We had beaten St. John's 4 times in a row, so we certainly felt confident going in. We felt we needed to take care of the ball, out-tough them on the boards and keep them out of the paint on defense and we would be fine.
When the game was over, it was kind of hard to figure out how we won. We didn't really take care of the ball, we didn't do a very good job on the boards and we struggled with them getting to the rim, especially Marcus Hatten. We had a chance to put them away early in the second half, but we couldn't keep the pressure on them and make them go away.
We did, however, make the big plays down the stretch, and it is great to see this team getting comfortable winning close games late. We executed our offense almost flawlessly on two possessions to get Ryan the ball and it led to the five points that won the game - 2 by Gomes and 3 on the huge shot that Sick made.

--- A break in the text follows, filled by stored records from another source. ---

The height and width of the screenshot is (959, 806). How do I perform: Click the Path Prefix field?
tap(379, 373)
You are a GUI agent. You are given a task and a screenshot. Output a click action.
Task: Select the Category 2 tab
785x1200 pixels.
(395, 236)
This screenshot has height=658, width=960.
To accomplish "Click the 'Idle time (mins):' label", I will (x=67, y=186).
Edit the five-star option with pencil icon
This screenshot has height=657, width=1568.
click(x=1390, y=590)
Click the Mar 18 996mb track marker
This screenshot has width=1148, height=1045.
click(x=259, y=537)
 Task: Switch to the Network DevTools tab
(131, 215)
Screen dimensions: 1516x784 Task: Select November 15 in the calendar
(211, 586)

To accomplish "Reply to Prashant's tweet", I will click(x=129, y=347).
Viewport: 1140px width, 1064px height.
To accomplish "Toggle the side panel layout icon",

We hadn't played our best game, but we had won. We were 2-0 in the league for only the second time ever, but we had had some of our weaknesses exposed. I didn't really know how to feel. Was this a team that was finding ways to win when we didn't play our best, or a team that would be exposed as we got into the heavy Big East battles?
Saturday at Villanova our ability to win without our best game ended. They absolutely hammered us on the boards and we couldn't make enough shots to stay in the game. They sensed some weakness in our defensive rebounding and they kept coming at us. It seemed like we couldn't get a clean rebound the entire second half.
It wasn't pretty, and it was very frustrating. Clearly we need to find a way to rebound the ball better if we are going to compete in Big East games. And we don't have a lot of time to figure it out, because we play two teams this week that have a lot of athletes and muscle under the glass.
Lafayette won 20 games last year and has four starters back, and they have a ton of athletes and horses underneath. Michael Southall is a big guy with NBA ability who was originally going to Kentucky out of high school, and they back him up with a lot of size and athleticism.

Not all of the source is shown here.